HPLC-MS and (1)H, (13)C, and 2D NMR analyses were used to identify new addition products between 3-sulfanylhexan-1-ol (3SH) and o-quinones derived from (+)-catechin, (-)-epicatechin, and caftaric acid. The kinetics of formation of these adducts were monitored in a wine model solution and in a must-like medium by HPLC-UV-MS with the aim of understanding the chemical mechanism involved in reactions between volatile thiols and o-quinones. One o-quinone-caftaric acid/3SH adduct, three o-quinone-(+)-catechin/3SH adducts, and three o-quinone-(-)-epicatechin/3SH adducts were characterized. Caftaric acid was oxidized faster than (-)-epicatechin and (+)-catechin when these phenolic compounds were incubated in a one-component mixture with polyphenoloxidase (PPO) in the presence of 3SH. Consequently, o-quinone-caftaric acid formed adducts with 3SH more rapidly than o-quinone-(+)-catechin and o-quinone-(-)-epicatechin in the absence of other nucleophilic species.

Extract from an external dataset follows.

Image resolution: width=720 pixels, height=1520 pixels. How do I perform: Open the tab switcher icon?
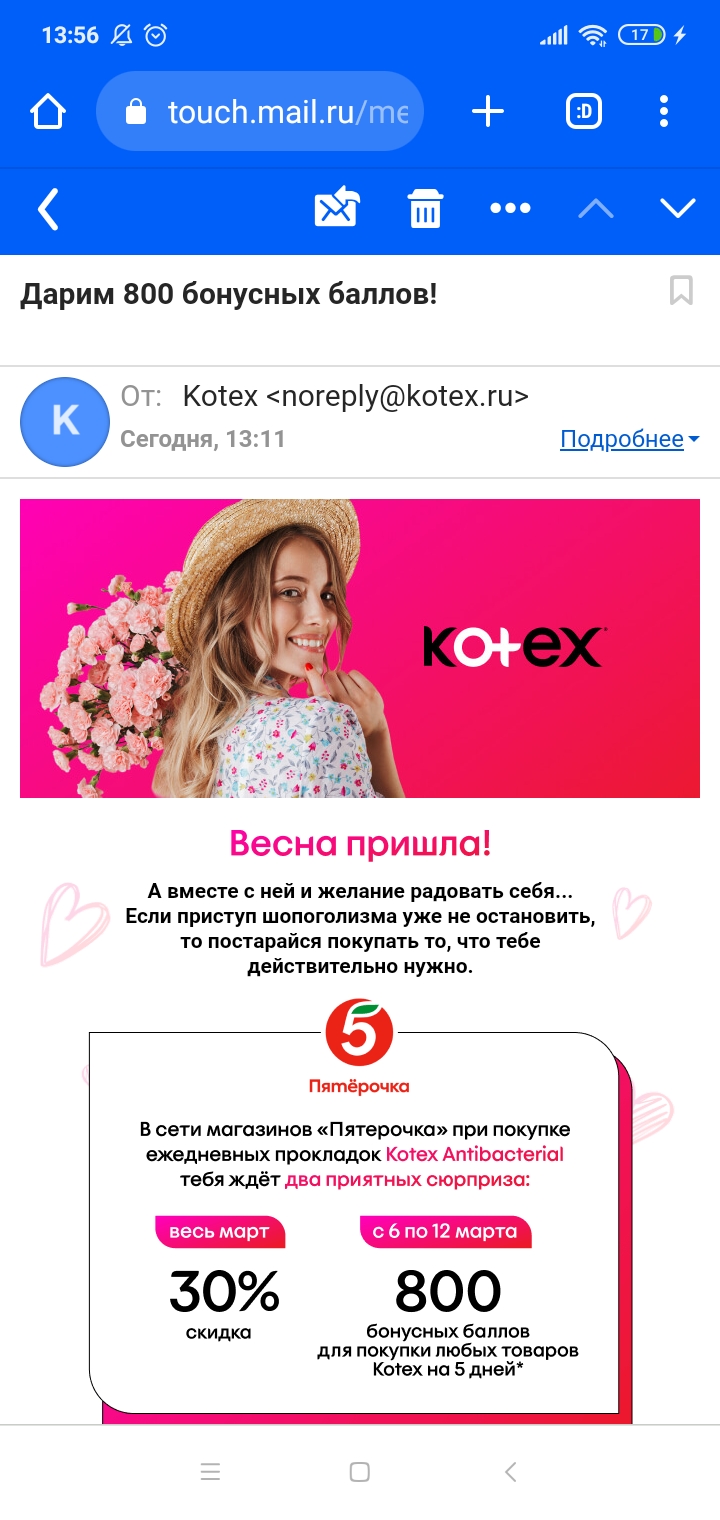pyautogui.click(x=584, y=111)
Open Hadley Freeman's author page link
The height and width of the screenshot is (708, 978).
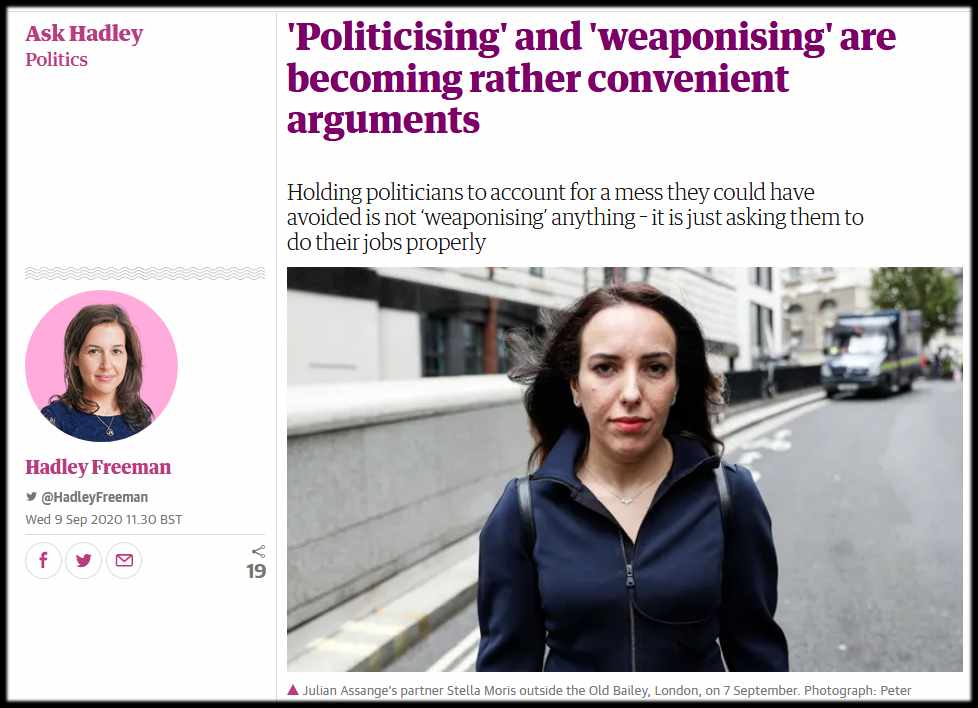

Furthermore, o-quinone-(-)-epicatechin reacted faster than o-quinone-(+)-catechin with 3SH. Sulfur dioxide decreased the yield of adduct formation to a significant extent. Under chemical oxidation conditions, the rates and yields of adduct formation were lower than those observed in the presence of PPO, and o-quinone-caftaric acid was slightly less reactive with 3SH, compared to oxidized flavan-3-ols. The identification of o-quinone-caftaric acid/3SH and o-quinone-(+)-catechin/3SH adducts in a must matrix suggests that the proposed reaction mechanism is responsible for 3SH loss in dry wines during their vinification and aging process.